Na próxima ronda deslocamo-nos ao terreno do Visconde para defrontar a equipa Cerelac e dos túneis da Green Peace. Todavia a necessidade de reforços é crassa, especialmente um número 10 e um ou dois avançados. Uma pequena sugestão: Maycon (ex-Leiria) e William (ex-Paços de Ferreira) estão desempregados: à atenção da SAD. Quanto a Cristiano, todos sabemos que pode desequilibrar e convém que a nota de culpa, resultante do processo disciplinar instaurado, seja atribuída o quanto antes. Se for para continuar no clube que seja rapidamente integrado, se for entendido dispensá-lo convém que seja, igualmente, de forma célere, tudo para bem do ambiente do clube: urgem definições concretas e estabilidade.

Ao invés, uma vez mais, nota positiva para os UAN: nos últimos desafios têm se mostrado com bastante garra mesmo perante resultados adversos.

Beira-Mar 1-2 Maritimo

Em jogo de abertura da segunda volta do campeonato nacional, o Beira-Mar recebeu o motivado Maritimo. A equipa de Pedro Martins tem feito um campeonato de nivel e com uma vitória em Aveiro poderia ultrapassar o Sporting na classificação.

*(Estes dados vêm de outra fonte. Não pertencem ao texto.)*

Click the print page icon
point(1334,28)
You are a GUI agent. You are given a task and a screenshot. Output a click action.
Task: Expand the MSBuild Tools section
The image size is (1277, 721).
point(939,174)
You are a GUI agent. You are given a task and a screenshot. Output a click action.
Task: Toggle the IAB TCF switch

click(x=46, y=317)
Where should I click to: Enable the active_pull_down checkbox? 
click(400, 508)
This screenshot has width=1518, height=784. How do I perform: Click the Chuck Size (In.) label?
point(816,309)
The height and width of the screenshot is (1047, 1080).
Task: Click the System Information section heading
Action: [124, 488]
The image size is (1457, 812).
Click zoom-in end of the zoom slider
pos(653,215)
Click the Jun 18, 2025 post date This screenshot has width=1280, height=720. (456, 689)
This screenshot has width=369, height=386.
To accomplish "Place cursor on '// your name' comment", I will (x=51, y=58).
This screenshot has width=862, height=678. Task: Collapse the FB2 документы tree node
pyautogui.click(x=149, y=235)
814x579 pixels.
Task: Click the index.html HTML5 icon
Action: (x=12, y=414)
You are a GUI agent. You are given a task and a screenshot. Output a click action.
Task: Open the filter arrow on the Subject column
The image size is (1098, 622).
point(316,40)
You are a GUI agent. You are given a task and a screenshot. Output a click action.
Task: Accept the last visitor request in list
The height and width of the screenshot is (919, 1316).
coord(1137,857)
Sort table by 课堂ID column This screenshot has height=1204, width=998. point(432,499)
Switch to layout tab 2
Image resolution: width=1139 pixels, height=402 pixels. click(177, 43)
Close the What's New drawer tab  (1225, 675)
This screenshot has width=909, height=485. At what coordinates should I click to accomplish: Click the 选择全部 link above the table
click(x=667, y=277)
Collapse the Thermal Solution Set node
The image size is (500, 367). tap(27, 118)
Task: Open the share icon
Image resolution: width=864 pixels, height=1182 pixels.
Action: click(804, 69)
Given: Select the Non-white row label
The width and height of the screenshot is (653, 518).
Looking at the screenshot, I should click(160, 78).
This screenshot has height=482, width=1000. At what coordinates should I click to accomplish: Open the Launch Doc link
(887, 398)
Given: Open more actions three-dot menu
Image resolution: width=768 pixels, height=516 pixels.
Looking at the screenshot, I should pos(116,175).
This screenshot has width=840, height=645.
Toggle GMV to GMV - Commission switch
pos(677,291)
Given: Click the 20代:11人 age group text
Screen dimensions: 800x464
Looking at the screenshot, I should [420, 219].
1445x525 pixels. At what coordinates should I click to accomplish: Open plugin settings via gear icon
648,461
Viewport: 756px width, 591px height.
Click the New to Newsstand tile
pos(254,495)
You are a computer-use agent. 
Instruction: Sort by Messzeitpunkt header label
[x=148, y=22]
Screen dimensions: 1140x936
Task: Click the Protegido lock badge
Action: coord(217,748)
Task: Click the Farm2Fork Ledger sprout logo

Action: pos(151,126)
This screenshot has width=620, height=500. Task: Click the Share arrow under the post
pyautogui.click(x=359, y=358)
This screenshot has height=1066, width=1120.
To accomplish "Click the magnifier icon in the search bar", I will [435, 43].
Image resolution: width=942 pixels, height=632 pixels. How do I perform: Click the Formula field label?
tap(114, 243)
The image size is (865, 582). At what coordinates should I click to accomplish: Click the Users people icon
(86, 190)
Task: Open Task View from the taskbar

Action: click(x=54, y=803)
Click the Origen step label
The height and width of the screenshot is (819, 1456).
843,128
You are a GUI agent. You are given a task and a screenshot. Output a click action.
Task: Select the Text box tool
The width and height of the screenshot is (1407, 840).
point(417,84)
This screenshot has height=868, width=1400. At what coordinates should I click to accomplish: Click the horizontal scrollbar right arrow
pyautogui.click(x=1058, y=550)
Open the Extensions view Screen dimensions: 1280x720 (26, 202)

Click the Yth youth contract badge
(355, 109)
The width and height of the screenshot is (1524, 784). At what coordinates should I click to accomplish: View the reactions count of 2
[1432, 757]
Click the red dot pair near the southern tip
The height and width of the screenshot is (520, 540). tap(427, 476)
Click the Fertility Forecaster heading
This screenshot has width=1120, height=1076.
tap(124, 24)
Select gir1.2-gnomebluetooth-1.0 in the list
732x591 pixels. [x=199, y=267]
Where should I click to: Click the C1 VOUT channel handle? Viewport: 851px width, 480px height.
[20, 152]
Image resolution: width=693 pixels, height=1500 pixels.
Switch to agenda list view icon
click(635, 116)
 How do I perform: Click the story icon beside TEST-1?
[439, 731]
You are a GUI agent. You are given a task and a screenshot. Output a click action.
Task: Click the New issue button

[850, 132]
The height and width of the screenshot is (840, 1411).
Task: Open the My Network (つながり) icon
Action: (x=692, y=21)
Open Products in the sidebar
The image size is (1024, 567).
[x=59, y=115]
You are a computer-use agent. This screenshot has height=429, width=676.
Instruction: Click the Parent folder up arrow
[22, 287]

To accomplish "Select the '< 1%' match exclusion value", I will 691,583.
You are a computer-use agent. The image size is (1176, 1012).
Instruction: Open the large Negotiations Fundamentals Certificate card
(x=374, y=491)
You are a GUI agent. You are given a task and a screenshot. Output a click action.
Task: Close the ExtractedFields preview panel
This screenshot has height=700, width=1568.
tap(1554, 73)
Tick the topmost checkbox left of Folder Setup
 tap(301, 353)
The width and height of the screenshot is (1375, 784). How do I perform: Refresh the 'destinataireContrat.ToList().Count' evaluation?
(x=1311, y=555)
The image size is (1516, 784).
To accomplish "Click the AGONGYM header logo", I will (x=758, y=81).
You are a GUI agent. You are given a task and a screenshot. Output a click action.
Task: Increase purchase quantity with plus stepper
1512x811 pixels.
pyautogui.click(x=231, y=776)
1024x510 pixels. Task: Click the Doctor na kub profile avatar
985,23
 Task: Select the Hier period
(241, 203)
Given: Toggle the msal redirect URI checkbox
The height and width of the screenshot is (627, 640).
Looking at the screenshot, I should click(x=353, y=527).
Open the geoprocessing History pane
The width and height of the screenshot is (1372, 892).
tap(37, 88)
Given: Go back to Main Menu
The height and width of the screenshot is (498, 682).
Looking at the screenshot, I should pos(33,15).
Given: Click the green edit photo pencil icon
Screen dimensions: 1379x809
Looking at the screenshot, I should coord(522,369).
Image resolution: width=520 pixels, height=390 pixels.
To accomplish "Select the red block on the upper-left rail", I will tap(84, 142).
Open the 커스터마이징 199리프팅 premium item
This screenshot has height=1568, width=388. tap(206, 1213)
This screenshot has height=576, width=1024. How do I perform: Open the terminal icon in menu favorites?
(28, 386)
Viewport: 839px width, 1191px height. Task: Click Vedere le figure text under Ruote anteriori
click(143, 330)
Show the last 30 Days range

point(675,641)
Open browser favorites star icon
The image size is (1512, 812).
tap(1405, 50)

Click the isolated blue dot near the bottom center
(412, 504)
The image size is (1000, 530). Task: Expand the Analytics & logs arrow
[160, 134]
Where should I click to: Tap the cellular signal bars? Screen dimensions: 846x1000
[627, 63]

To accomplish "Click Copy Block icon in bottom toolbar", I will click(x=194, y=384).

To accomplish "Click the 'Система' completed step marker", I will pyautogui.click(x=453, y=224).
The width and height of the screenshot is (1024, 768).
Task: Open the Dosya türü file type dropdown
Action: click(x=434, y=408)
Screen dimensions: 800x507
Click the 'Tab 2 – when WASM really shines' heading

O Beira-Mar entrou em campo num onze com algumas alterações, desde logo a entrada de Jonas para o lugar do lesionado Rui Rego, na defesa Jaime rendeu o castigado Hugo, fazendo assim companhia a Pedro Moreira, Yohan Tavares e Joãozinho, no meio-campo Nuno Coelho, Élio, Artur e Zhang, na frente Douglas e Dudu. A nossa equipa entrou acutilante e poderia cedo ter inaugurado o marcador. Primeiro Élio após bola parada de Artur, cabeceou para excelente intervenção de Peçanha, Dudu viu Roberge substituir Peçanha e Douglas atirou para a bancada, isto numa sequência de pontapés de canto. A partir dai o Maritimo reagiu e obrigou o Beira-Mar a alguns momentos de aperto, destaque para a excelente defesa de Jonas a remate de Danilo Dias e na sequência Pouga de baliza aberta atira para fora. Depois chegou o golo por intermédio de Sami. O Beira-Mar tentou reagir e até poderia ter alcançado o empate quando Joãozinho cruzou e Douglas desviou de cabeça para fora.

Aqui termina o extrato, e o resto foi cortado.